The first year resident was clearly anxious about the patient in front of her. We just delivered her a few hours earlier and she felt she was bleeding more than she should be at this point. She had gone through the first couple of steps in managing post partum hemorrhage without success. The thought of a young, otherwise healthy, 18 year old, new mother bleeding out terrified her.
The first time I talked to her on the phone I asked her to give another medication and order a couple of labs. Knowing there was another more senior resident also in house I asked her to see if he could come down and give her a hand as well.
An hour later she paged me again. The other resident was busy with an admission and she still was bleeding more than the typical post partum patient and a senior nurse agreed. Hearing the tension in her voice as I attempted to make dinner for my family, I paused and sighed. "I'll be there in a few minutes," I grumbled and threw on some scrubs and my white coat to head back into the hospital.
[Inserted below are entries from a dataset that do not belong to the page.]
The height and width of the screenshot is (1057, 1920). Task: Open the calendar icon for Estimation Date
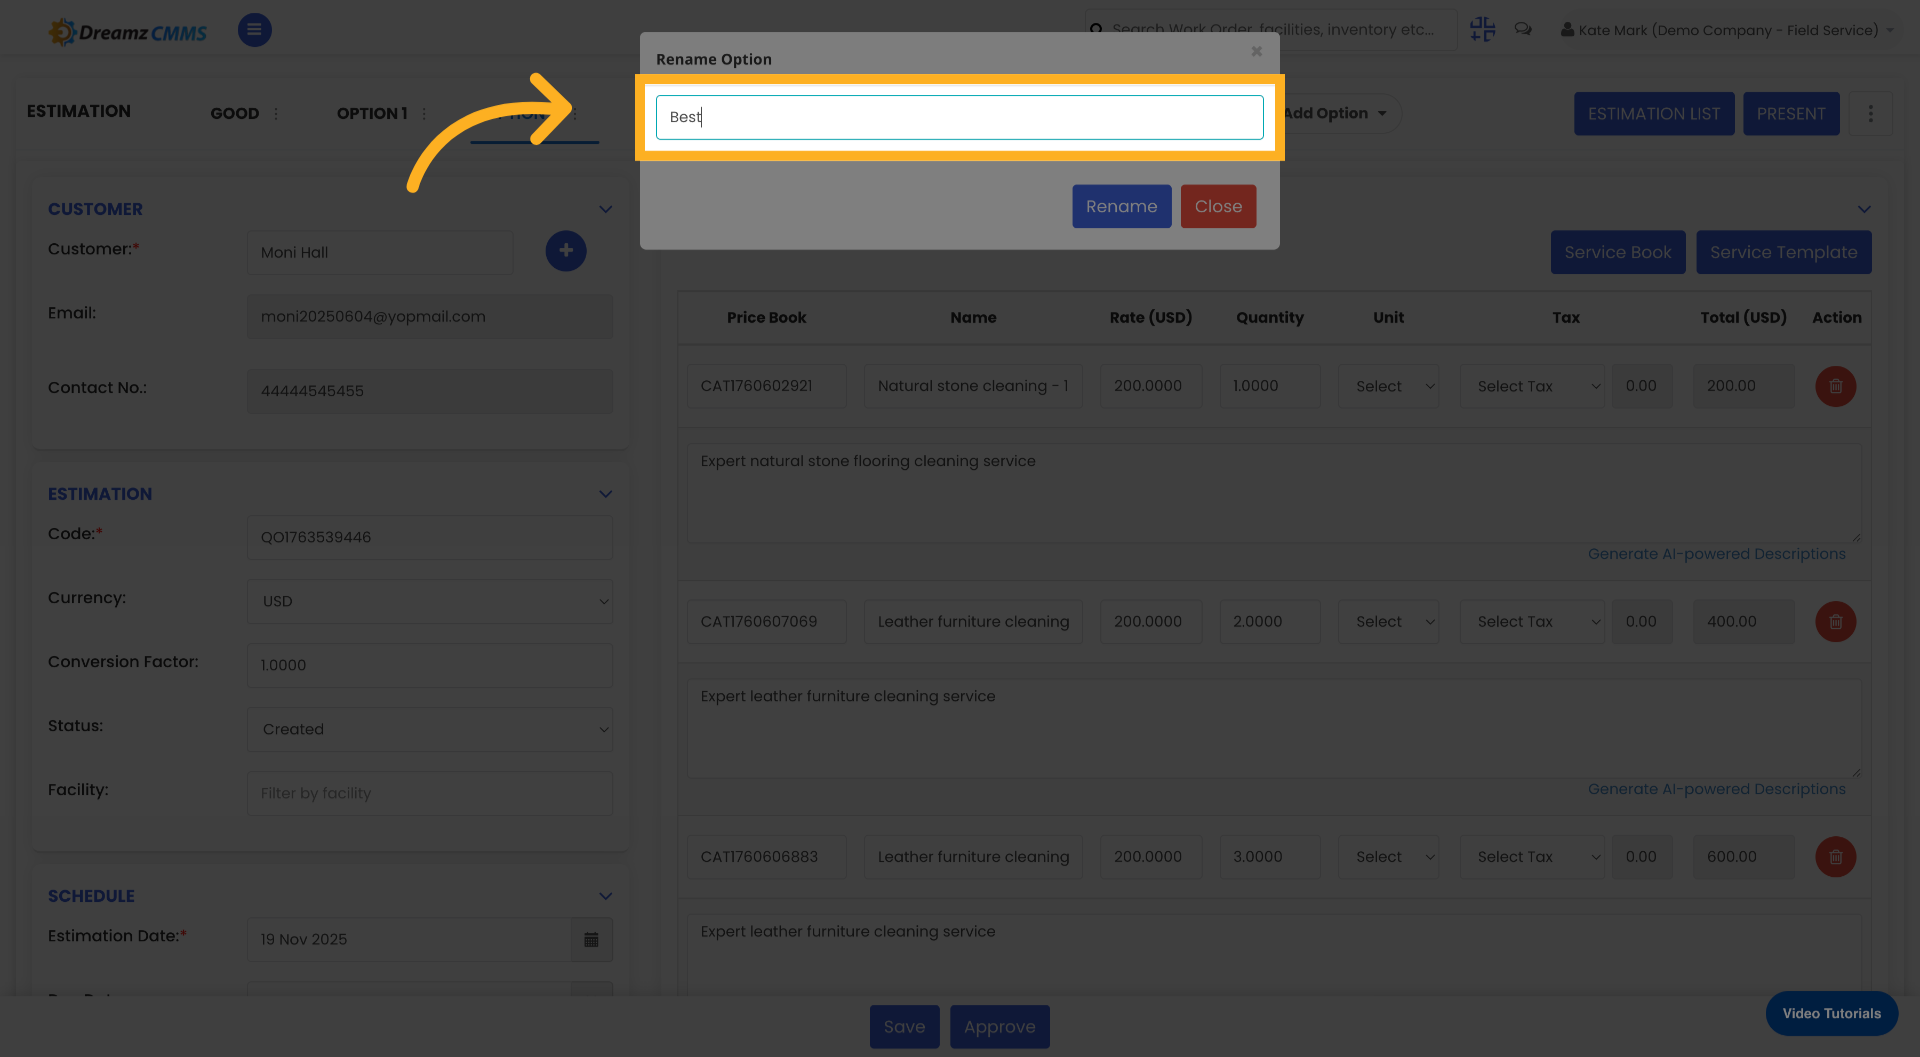tap(591, 939)
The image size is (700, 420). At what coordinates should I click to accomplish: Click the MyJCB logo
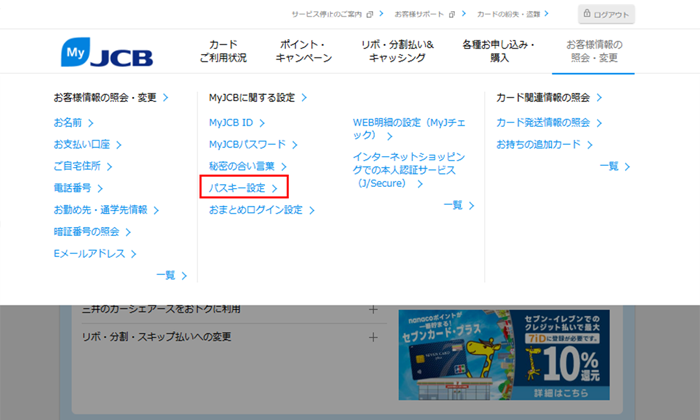click(x=105, y=52)
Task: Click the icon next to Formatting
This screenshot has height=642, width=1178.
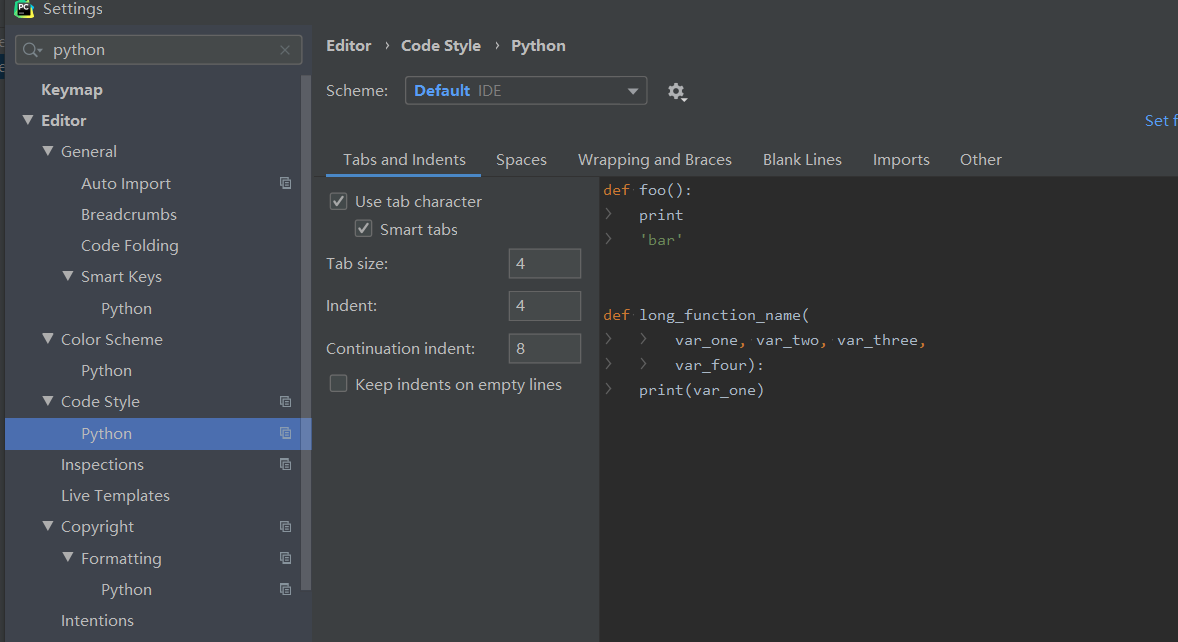Action: point(286,558)
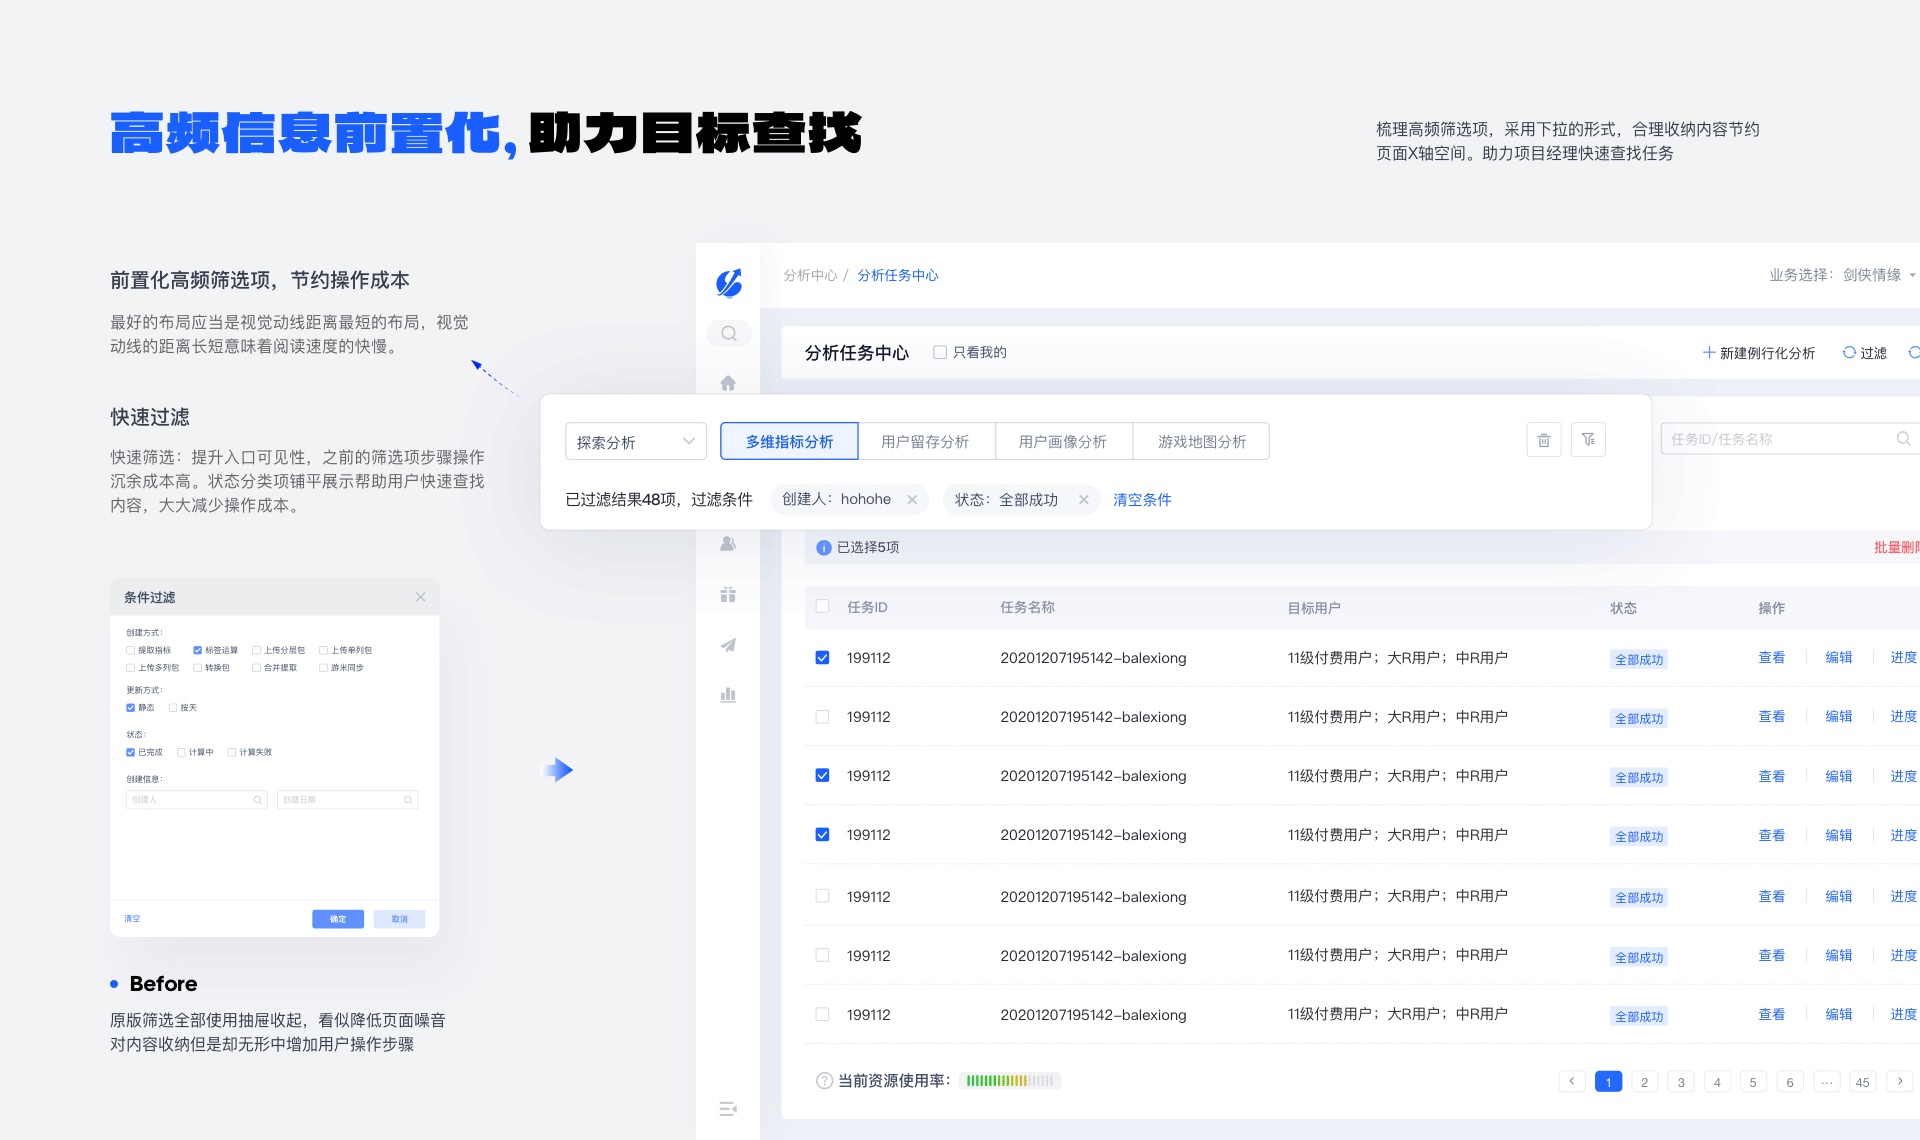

The patient had a nice firm uterus with a floppy, or atonic uterus being the most common cause of post partum hemorrhage. We reviewed the rest of the list of potential causes and moved the patient into a room, grabbed another first year resident, and did a more thorough exam to look for any unnoticed vaginal or cervical lacerations from delivery. We noticed a some dried blood coming from the opening of the cervix and I handed the resident an instrument to grab it. What we soon would deliver were three orange sized blood clots which prevented the uterus's bleeding from stopping on its own.
After the procedure, the three of us debriefed the procedure and spent another five or ten minutes talking about various post partum hemorrhage scenarios. We reviewed the delivery again looking for what we might have done differently and I reassured the guilt stricken resident nothing she did or didn't do contributed to this complication.
The pat on the back here wasn't the teacher encouraging the student, but rather the student thanking the teacher. Both residents were so thrilled and appreciative to have an attending not only come in from home to back them up, but to take a little time on a Sunday evening to talk about the patient in front of them and future patients they may encounter. Even teachers need an "atta boy!" every now and then.